POR JOÃO DA RUA
A profecia do meu avô
Meu avô materno morreu em
1961. Uma arteriosclerose o havia imobilizado numa poltrona, onde passava o dia
inteiro. Sem fala, mas com visão e audição, observava tudo a seu redor, no
estreito espaço de uma casa de avenida, onde as pessoas e as irmãs do convívio
profissional de minha tia – que era hábil costureira – circulavam numa rotina
que tornavam previsíveis todos os dias da semana em sua invariável rotina.
Meu querido e saudoso avô, um
kardecista de sacerdotal devoção, me proveu na infância e na adolescência – os
tempos de minha curta convivência com ele – que os devotos sinceros, de
qualquer linha religiosa, beiram a sabedoria quando amadurecem verdadeiramente
suas convicções doutrinárias. Ele encarnava muito bem esse caráter, até porque
minha lembrança é de um senhor, já aposentado da sua querida Estrada de Ferro
Central do Brasil, numa trajetória de dedicação e competência que o fez ser
inscrito, nos anais da EFCB, como funcionário exemplar, “o mestre dos mestres”,
assim definido como operário que contribuiu, a seu tempo, para fazer a história
da mais importante rede ferroviária nacional, de origem imperial desde sua
fundação por D. Pedro II.
Pois bem, o velho Adolfo, como
espírita devotado à doutrina corporificada por Allan Kardec, tinha dentro dele
uma característica bem visível nos kardecistas de sua geração inaugural da
doutrina no Brasil: o hábito da reflexão. Diante dele, não saíamos do encontro
familiar sem lhe pedir uma opinião, um conselho, uma palavra que fosse sobre
este ou aquele assunto, sobre esta ou aquela pessoa. A resposta, nem sempre
afirmativa – não tinha receio de revelar as certezas de suas dúvidas –, vinha
lenta, vagarosa, logicamente pensada por quem aprendera ao longo do tempo a não
ser deixar levar pelo impulso, pela frase apressada destituída de qualquer
reflexão. E foi num desses momentos, quando ele ainda tinha voz, indagado sobre
o que achava das turbulências políticas decorrentes da renúncia de Jânio (1961)
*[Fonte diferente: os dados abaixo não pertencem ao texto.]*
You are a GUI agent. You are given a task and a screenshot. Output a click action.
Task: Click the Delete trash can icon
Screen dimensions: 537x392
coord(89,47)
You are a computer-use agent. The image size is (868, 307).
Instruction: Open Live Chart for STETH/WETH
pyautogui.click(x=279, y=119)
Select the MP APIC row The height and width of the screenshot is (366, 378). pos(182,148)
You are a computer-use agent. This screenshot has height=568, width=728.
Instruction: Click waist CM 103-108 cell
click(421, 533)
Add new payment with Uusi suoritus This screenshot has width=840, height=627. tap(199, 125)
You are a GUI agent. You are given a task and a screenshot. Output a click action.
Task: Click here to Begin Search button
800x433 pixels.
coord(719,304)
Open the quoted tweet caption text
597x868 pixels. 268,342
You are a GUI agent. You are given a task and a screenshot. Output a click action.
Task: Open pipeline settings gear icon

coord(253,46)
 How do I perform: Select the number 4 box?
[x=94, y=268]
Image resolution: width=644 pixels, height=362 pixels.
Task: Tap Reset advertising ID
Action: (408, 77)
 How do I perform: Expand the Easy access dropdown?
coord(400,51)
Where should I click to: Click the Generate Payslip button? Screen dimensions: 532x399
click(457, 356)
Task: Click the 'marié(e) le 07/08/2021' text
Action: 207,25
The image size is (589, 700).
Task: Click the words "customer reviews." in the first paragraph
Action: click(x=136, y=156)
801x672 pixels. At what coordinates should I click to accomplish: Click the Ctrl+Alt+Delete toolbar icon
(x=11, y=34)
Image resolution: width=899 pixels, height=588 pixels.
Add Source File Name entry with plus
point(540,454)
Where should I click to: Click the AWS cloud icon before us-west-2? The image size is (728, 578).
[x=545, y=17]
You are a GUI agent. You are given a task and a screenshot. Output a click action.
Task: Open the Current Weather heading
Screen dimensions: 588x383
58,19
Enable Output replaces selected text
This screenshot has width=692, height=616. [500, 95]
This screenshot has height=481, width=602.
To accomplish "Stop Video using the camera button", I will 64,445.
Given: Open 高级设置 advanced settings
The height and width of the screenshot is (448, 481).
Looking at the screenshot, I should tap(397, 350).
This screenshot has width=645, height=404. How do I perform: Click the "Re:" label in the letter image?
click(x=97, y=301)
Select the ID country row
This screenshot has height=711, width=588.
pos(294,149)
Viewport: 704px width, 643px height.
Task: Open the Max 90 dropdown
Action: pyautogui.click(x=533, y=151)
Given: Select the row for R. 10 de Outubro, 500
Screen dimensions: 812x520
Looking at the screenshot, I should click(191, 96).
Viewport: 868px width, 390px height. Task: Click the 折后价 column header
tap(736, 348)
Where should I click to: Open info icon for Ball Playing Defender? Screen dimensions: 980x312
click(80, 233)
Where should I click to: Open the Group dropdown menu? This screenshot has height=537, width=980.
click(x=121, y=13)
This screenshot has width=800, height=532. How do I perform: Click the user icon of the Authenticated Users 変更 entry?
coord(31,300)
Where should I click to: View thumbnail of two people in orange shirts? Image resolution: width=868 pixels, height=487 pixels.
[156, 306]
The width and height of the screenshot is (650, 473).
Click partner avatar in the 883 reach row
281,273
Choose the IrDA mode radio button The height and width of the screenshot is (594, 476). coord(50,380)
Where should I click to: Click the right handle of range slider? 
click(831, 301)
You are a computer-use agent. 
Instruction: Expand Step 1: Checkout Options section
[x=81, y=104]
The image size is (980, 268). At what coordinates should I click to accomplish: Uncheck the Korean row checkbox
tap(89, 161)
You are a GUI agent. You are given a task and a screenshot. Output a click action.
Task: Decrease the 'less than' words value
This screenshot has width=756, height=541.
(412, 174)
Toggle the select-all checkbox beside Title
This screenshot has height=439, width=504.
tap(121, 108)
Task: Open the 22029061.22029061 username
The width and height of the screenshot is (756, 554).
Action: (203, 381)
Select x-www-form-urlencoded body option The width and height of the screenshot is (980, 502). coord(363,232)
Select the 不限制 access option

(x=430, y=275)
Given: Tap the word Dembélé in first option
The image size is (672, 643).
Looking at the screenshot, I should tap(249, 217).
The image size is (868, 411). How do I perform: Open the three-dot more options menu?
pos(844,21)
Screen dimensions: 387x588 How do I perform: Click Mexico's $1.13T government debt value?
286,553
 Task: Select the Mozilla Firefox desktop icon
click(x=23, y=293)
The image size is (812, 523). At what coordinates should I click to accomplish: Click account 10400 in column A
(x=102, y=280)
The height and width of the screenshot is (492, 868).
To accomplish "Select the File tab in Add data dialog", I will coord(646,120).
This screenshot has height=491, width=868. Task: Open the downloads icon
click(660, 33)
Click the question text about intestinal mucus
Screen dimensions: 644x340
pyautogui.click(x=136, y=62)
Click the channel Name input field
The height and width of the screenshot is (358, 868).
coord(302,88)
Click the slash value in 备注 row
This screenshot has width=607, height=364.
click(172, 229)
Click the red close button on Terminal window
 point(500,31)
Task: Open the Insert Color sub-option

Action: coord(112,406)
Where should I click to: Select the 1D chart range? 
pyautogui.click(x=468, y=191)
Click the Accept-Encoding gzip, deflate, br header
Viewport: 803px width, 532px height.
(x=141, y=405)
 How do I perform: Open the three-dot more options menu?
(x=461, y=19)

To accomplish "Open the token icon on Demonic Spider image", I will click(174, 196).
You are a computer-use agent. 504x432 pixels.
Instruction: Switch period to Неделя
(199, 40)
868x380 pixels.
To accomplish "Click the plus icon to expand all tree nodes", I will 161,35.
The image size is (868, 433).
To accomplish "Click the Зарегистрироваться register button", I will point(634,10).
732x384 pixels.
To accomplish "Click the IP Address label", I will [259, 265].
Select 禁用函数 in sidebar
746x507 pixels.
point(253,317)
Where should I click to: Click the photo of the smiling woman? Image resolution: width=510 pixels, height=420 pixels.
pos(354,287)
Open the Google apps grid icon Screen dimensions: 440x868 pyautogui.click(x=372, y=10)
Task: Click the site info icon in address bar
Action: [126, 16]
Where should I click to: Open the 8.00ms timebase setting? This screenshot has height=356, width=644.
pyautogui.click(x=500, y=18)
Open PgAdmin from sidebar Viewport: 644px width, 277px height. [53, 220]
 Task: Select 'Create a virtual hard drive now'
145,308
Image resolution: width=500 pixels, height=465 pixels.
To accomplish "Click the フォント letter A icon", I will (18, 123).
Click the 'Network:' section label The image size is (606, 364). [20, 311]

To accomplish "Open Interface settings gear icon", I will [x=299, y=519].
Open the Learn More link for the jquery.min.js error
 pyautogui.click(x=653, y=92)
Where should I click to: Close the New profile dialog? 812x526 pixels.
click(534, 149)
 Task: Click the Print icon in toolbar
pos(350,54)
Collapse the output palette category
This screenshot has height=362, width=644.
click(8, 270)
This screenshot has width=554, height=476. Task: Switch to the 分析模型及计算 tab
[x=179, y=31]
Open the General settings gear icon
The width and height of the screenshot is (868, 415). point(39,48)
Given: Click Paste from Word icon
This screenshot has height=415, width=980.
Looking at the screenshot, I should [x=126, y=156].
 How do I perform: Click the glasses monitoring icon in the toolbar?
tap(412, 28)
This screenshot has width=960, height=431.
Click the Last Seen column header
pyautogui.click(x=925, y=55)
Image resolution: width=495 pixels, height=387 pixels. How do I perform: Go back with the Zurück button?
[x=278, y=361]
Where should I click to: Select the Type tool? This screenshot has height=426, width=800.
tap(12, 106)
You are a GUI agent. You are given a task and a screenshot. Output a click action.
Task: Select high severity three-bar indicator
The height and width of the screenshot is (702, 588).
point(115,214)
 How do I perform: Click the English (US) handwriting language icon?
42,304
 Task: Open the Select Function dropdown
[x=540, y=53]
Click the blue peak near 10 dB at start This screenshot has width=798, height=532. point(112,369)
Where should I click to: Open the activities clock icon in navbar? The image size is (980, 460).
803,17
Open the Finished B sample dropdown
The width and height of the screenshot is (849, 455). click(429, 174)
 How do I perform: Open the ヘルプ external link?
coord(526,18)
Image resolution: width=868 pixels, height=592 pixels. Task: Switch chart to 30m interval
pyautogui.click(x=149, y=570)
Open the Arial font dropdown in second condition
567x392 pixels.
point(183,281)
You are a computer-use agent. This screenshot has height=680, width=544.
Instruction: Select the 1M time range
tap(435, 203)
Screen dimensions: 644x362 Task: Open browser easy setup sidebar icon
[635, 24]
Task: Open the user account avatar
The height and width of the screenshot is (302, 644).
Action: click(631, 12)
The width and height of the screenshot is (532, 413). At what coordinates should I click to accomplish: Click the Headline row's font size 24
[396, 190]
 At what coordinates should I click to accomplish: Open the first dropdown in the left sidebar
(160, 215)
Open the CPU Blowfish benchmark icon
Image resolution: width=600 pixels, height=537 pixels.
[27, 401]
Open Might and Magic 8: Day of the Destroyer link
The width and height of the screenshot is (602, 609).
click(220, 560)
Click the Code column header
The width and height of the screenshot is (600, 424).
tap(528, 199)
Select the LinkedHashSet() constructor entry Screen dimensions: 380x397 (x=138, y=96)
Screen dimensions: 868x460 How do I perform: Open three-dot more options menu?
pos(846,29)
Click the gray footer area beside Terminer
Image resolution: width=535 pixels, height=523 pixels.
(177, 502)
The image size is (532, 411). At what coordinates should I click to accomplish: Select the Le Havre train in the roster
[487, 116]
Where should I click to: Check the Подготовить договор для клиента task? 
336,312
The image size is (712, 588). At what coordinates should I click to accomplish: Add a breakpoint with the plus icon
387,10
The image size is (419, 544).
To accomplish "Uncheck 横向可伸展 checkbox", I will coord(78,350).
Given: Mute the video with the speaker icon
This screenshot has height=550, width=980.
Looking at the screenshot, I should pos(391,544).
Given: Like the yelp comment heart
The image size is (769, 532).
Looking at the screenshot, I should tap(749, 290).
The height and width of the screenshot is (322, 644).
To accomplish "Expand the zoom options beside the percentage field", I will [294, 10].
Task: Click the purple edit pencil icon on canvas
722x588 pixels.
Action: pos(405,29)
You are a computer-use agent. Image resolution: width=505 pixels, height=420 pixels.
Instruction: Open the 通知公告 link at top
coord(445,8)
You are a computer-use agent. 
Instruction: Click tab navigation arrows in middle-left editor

e o consequente impedimento de Jango, o vice, pelos seus velhos desafetos
militares, problema que só foi “solucionado” pelo remendo improvisado
parlamentarismo, meu avô apenas me disse: “Meu filho, as forças do mal, quer
dizer, as falanges do mal estão sempre presentes. Elas, ao longo da história,
jamais nos abandonaram. Estão sempre aí. O bem é temporário. (Um dia, não
sabemos quando, ele será permanente). Mas enquanto isso não acontece – e não
será para o meu tempo, que já me encontro no fim da jornada, e também não será
para você e nem para os seus netos –, teremos que resistir às falanges do mal.
Combatê-las, reconheço, não é tarefa fácil. São muito mais poderosas do que
imaginamos. Vocês, meus filhos, que estão começando a viver agora, tenham
cuidado. Não permitam jamais que essas falanges sequestrem de vocês a esperança
de viver num mundo melhor, de justiça e igualdade”.
Aos
14 anos, estava diante de um profeta e não sabia.